**TEXT PASSAGE**

========================================

In [None]:
!pip install nltk rouge-score bert-score numpy torch transformers underthesea

In [None]:
from typing import List, Dict
from nltk.translate.bleu_score import sentence_bleu, SmoothingFunction
from underthesea import word_tokenize
from rouge_score import rouge_scorer
from bert_score import score
import numpy as np
from tqdm import tqdm

def calculate_vqa_metrics(references: List[str], hypotheses: List[str], bert_batch_size: int = 16) -> Dict[str, float]:
    """
    Calculate BLEU, ROUGE-1, ROUGE-2, ROUGE-L, and BERTScore metrics for VQA model evaluation in Vietnamese.
    
    Args:
        references: List of reference answers (ground truth) for each question in Vietnamese.
        hypotheses: List of predicted answers from the VQA model in Vietnamese.

========================================

**SUPPLIED MATERIAL**
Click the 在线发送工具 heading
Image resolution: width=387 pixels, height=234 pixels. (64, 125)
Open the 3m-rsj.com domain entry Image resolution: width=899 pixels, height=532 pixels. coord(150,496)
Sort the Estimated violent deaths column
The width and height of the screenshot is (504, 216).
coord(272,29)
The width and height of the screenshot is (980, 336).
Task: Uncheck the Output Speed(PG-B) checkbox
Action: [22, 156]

========================================

**EXERCISE INSTRUCTIONS**
A) Decide whether each statement agrees with the VQA metrics code, answering yes or no and quoting the words that settle it: (i) the default BERTScore batch size in the function is 16; (ii) word tokenization is imported from nltk; (iii) the hypotheses are described as predicted answers from the VQA model in Vietnamese.
B) Carry on with the VQA metrics code, starting right after its last line.
The listing is separate material, unrelated to the VQA metrics code.

**OUTPUTS**
A)
(i) Yes: "bert_batch_size: int = 16"
(ii) No: "from underthesea import word_tokenize"
(iii) Yes: "List of predicted answers from the VQA model in Vietnamese."

B)
        bert_batch_size: Batch size for BERTScore computation (default 512).
    
    Returns:
        Dictionary containing BLEU, ROUGE-1, ROUGE-2, ROUGE-L, and BERTScore metrics.
    """
    if len(references) != len(hypotheses):
        raise ValueError("Number of references and hypotheses must match.")
    if not references or not hypotheses:
        raise ValueError("Input lists cannot be empty.")
    
    bleu_scores = []
    rouge_1_scores = []
    rouge_2_scores = []
    rouge_l_scores = []
    bert_p_scores = []
    bert_r_scores = []
    bert_f1_scores = []

    rouge = rouge_scorer.RougeScorer(['rouge1', 'rouge2', 'rougeL'], use_stemmer=False)

    # Calculate BLEU and ROUGE
    for ref, hyp in tqdm(zip(references, hypotheses), desc = "Calculating BLEU & ROUGE", total=len(references)):
        ref_tokens = [word_tokenize(ref.lower(), format = "text").split()]
        hyp_tokens = word_tokenize(hyp.lower(), format = "text").split()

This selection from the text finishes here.